12. A diffusion welding method comprising: a) obtaining metal plates comprising a biphasic titanium alloy,b) stacking a plurality of the plates obtained in step a) in order to obtain a stack, andc) diffusion welding applied to the stack obtained in step b) so as to obtain a set of welded plates,during step c), the stack being heated to an assembling temperature between a minimum temperature allowing bonding between the plates of the set of welded plates on the one hand, and a maximum temperature past which the alloy becomes monophasic on the other hand, the heating of the stack having a duration shorter than a maximum duration beyond which the alloy of the plates of the set of welded plates comprises grains with a grain size index strictly lower than 6.

13. The method as recited in claim 12 further comprising a step d) of obtaining a plate heat exchanger from the set of welded plates obtained in step c).

14. The method as recited in claim 13 wherein the dimensions of the exchanger are for example larger than 1m by 3m horizontally, and the height of the exchanger is greater than 1m.

15. The method as recited in claim 13 wherein the plates are configured so that the minimum distance between a primary fluid and a secondary fluid within the exchanger is comprised between 0.5 mm and 2 mm.

16. The method as recited in claim 12 wherein, in step a), the biphasic titanium alloy comprises TA6V, the two phases being α-phase titanium and β-phase titanium.

17. The method as recited in claim 12 wherein, in step a), the biphasic titanium alloy comprises Ti8Mn or Ti7A14Mo.

18. The method as recited in claim 12 wherein, in step c), the assembling temperature to which the stack is brought is comprised between 700° C. and 950° C.

19. The method as recited in claim 12 wherein, in step c), the heating duration is comprised between 1 hour and 5 hours.

20. The method as recited in claim 12 wherein during step c), two adjacent plates of the stack undergo a contact pressure comprised between 10 and 50 bars.

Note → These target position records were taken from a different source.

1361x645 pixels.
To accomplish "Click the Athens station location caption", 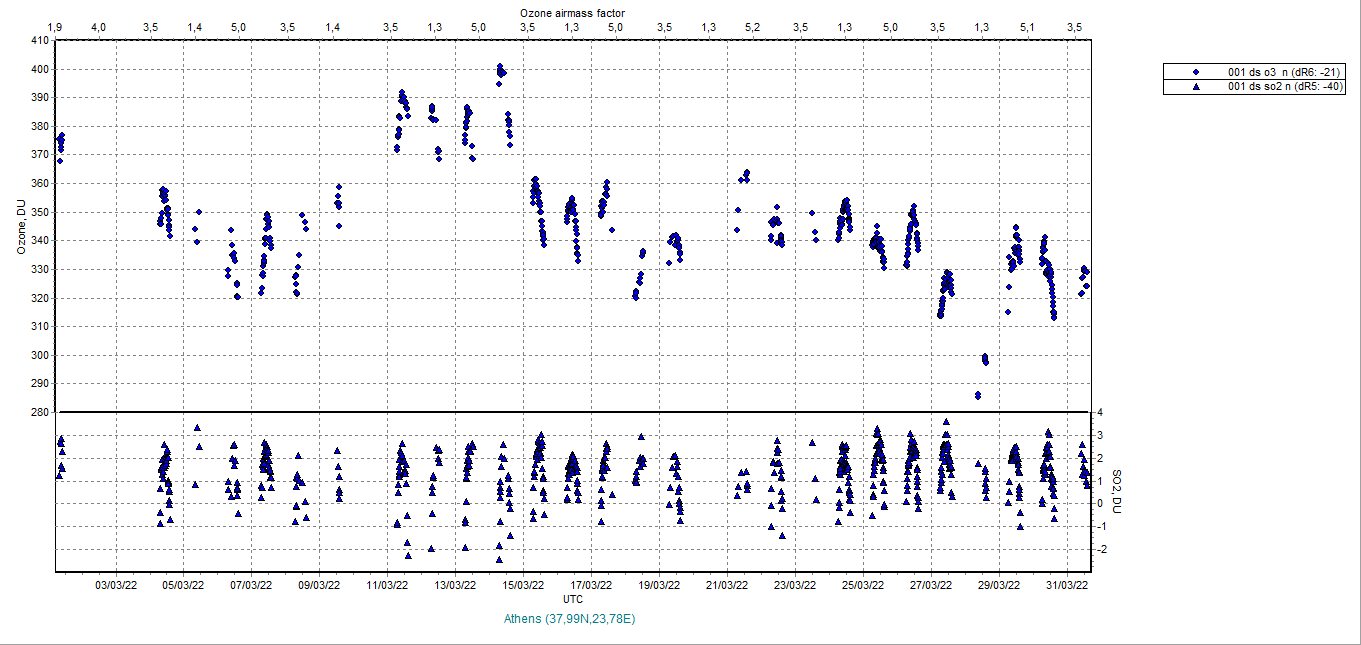I will [x=569, y=619].
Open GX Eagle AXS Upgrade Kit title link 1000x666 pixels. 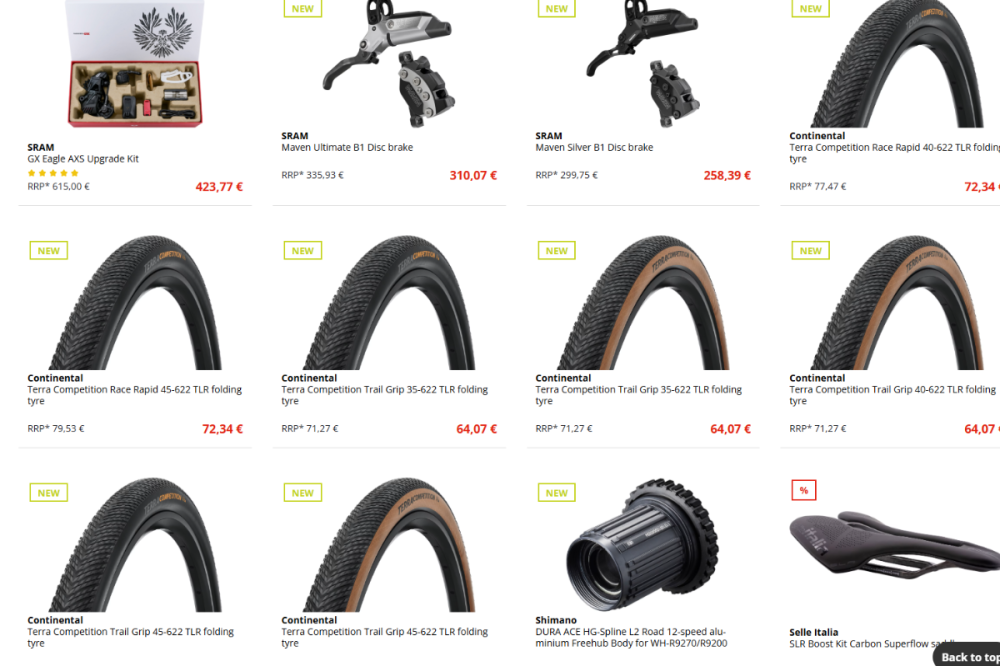pos(83,159)
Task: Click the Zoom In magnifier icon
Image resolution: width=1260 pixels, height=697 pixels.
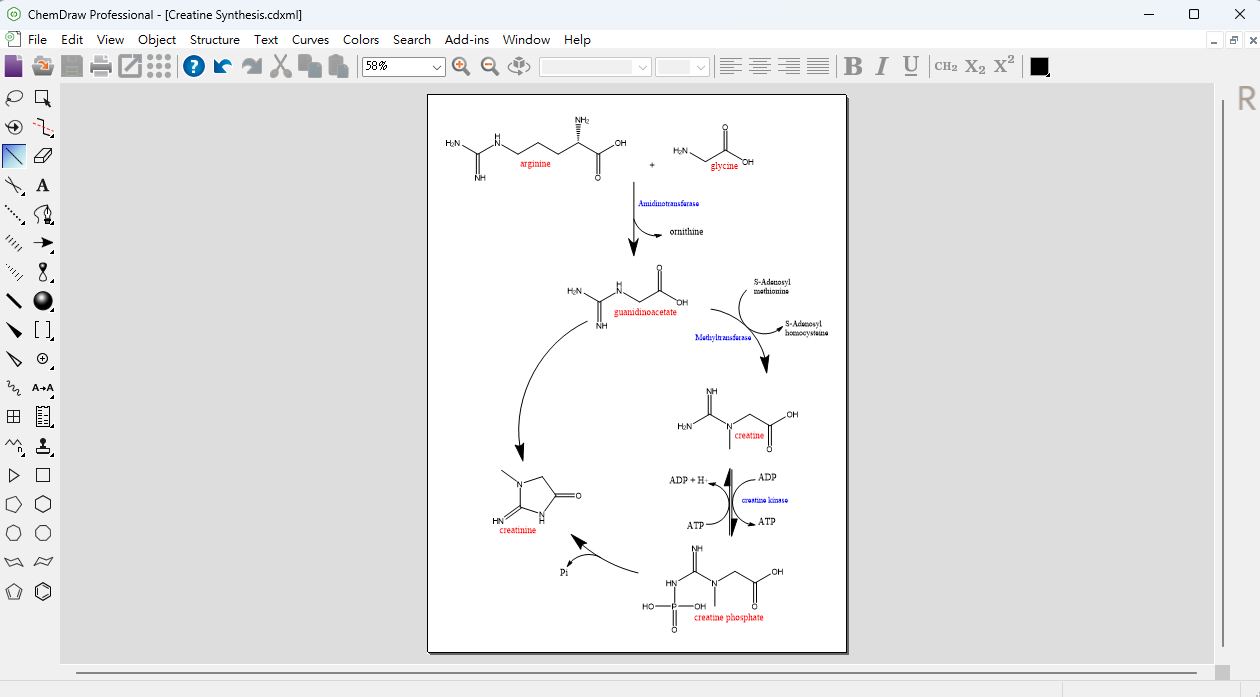Action: pyautogui.click(x=461, y=66)
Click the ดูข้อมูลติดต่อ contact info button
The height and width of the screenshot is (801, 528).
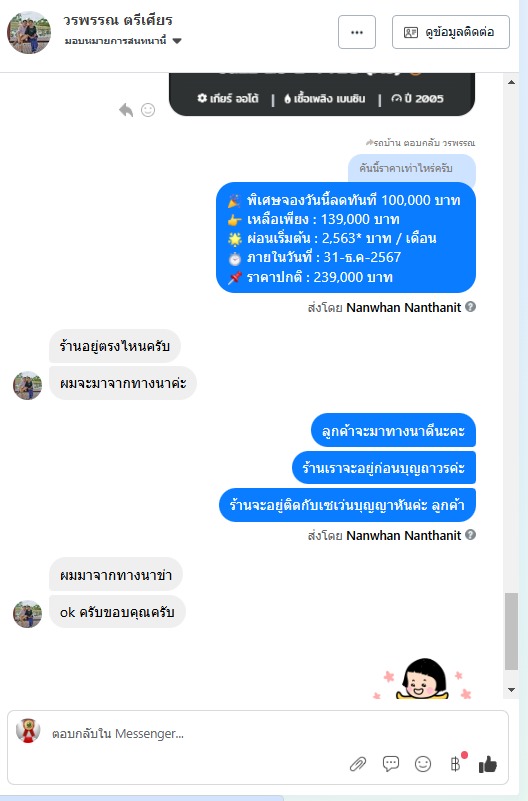[x=450, y=32]
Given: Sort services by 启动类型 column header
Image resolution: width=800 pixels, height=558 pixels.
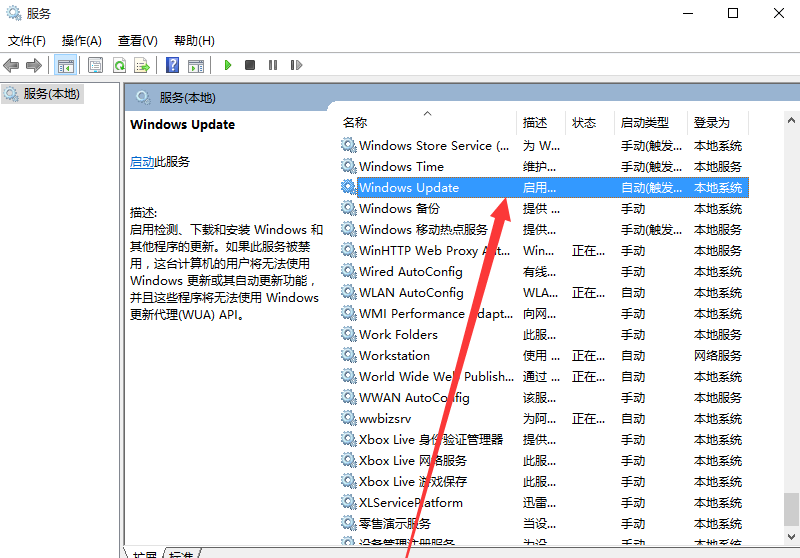Looking at the screenshot, I should click(x=644, y=123).
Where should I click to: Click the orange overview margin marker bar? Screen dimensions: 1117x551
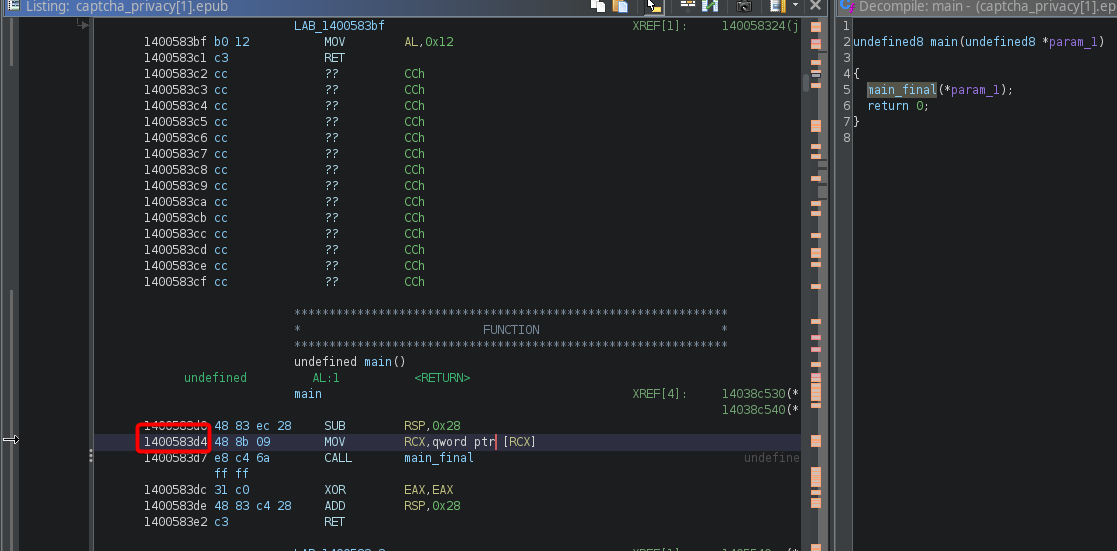(x=816, y=441)
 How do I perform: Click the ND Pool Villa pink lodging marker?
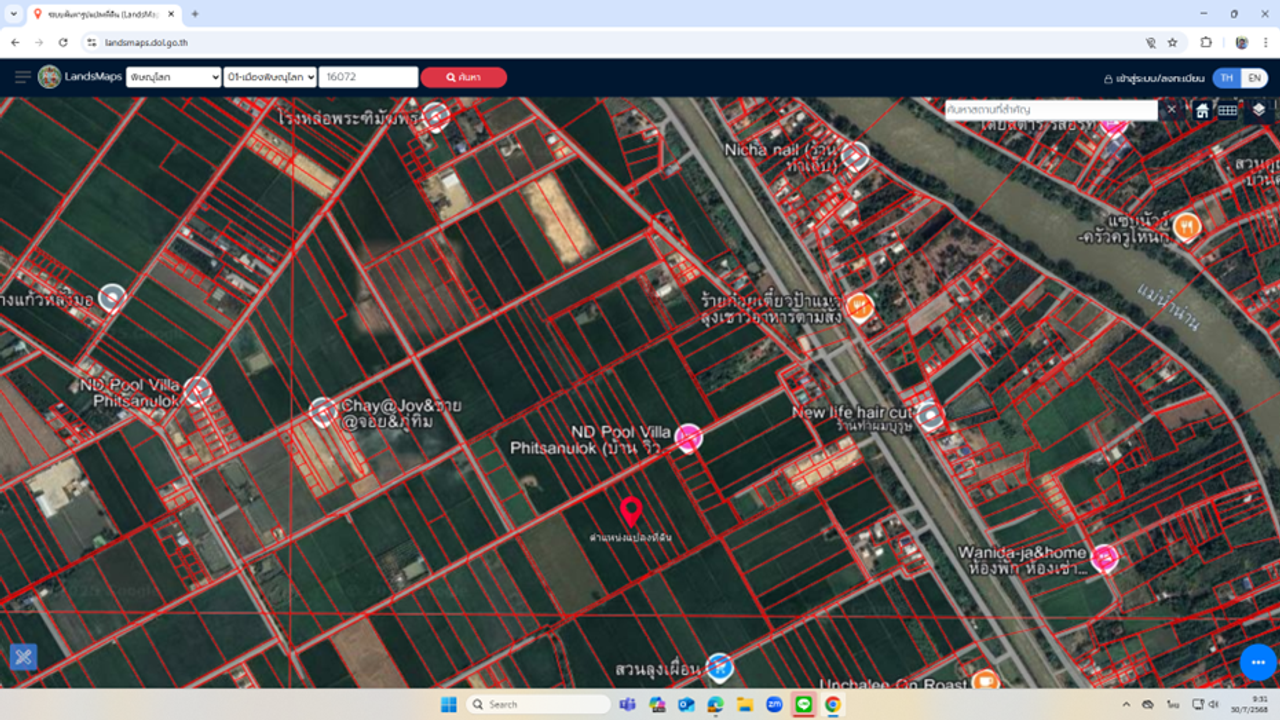pyautogui.click(x=688, y=437)
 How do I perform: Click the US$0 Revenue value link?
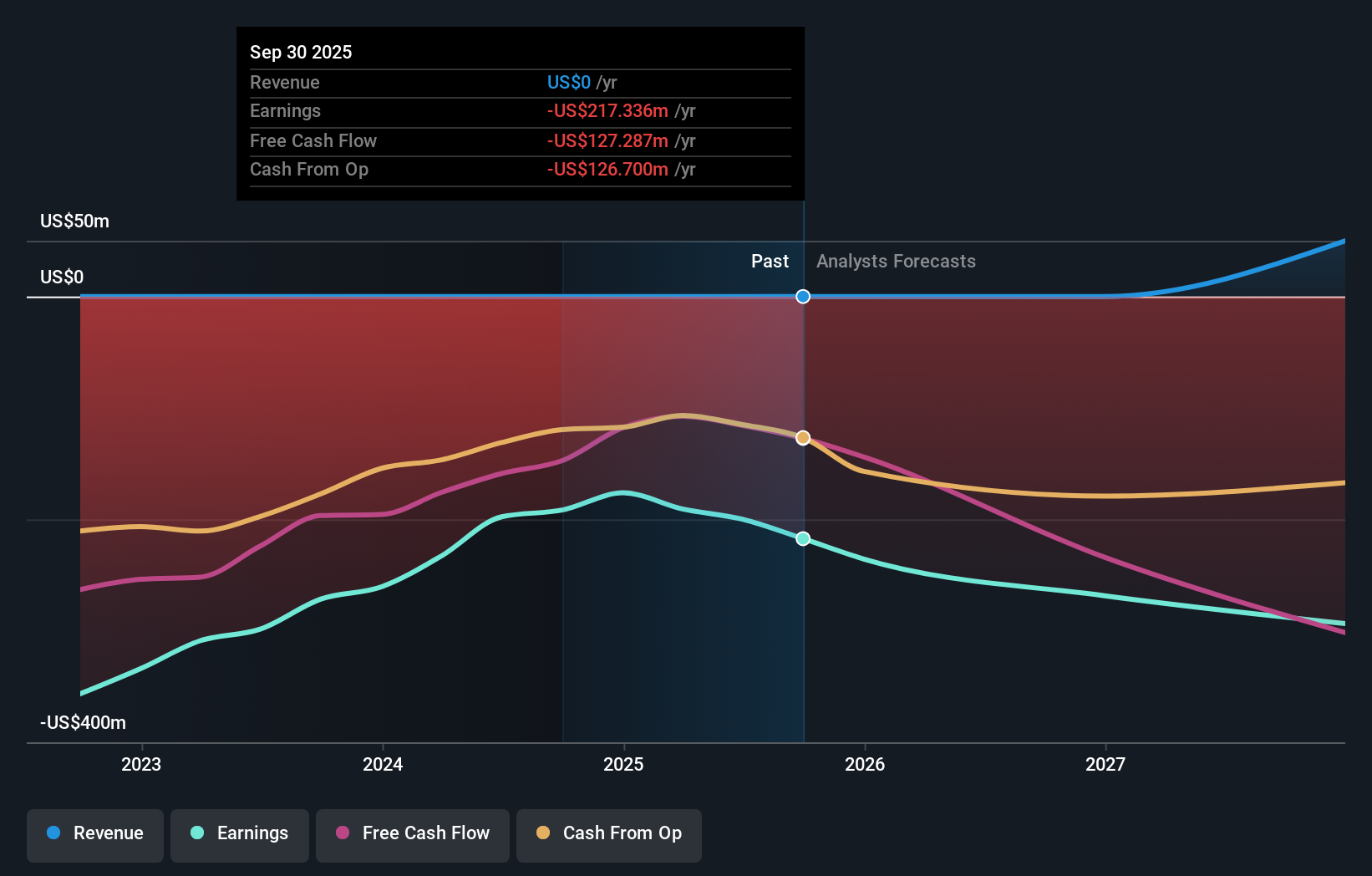(568, 82)
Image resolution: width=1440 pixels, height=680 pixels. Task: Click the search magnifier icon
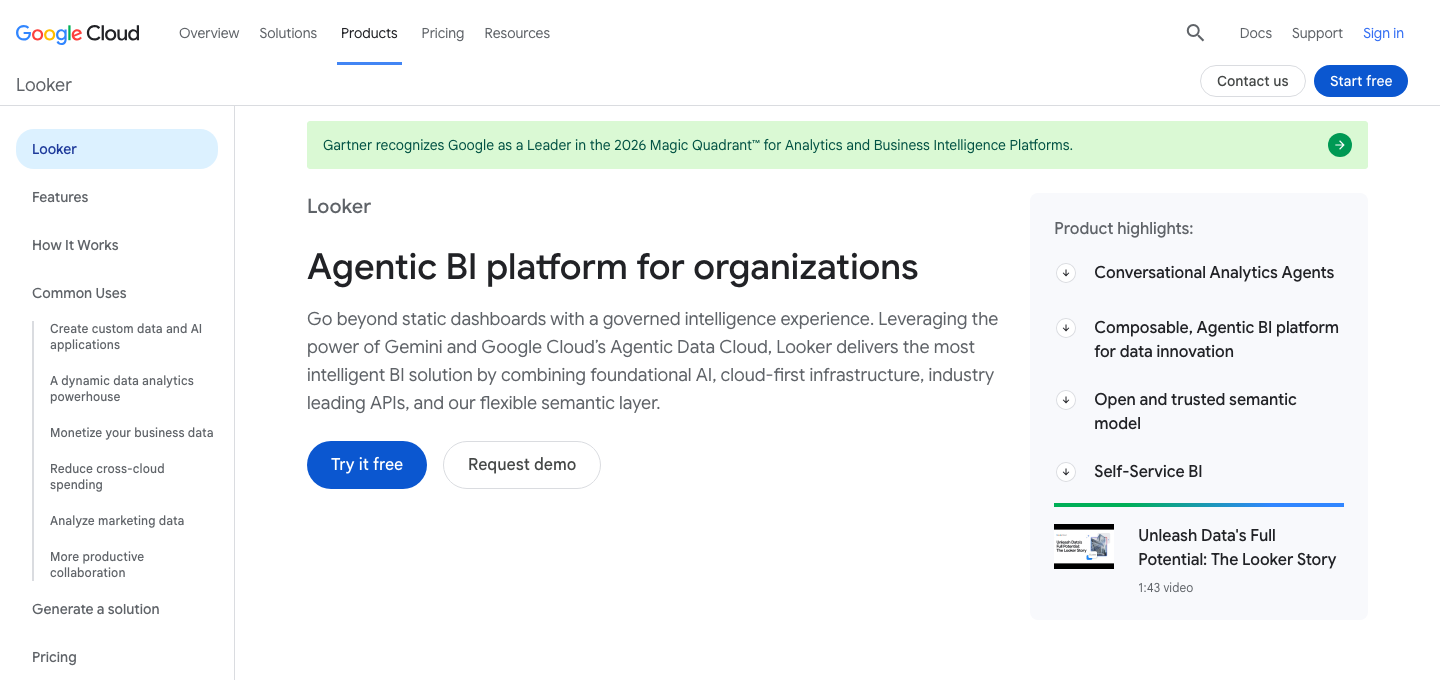point(1195,33)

21. The method as recited in claim 12 wherein: in step b), the plates obtained in step a) are stacked to obtain a plurality of stacks of plates, each stack having dimensions such that it is able to hold between two parallel planes separated from one another by less than 200 mm,in step c), each stack obtained in step b) is diffusion welded to obtain a plurality of sets of welded plates, andin step d), the sets of welded plates obtained in step c) are assembled.

22. The method as recited in claim 21 wherein each stack has dimensions such that it is able to hold between two parallel planes separated from one another by a distance comprised between 100 and 1000 mm.

23. A plate heat exchanger comprising: a set of stacked and diffusion welded metal plates, the set of plates comprising a biphasic titanium alloy, the set of welded plates comprises grains with a grain size index greater than or equal to 6.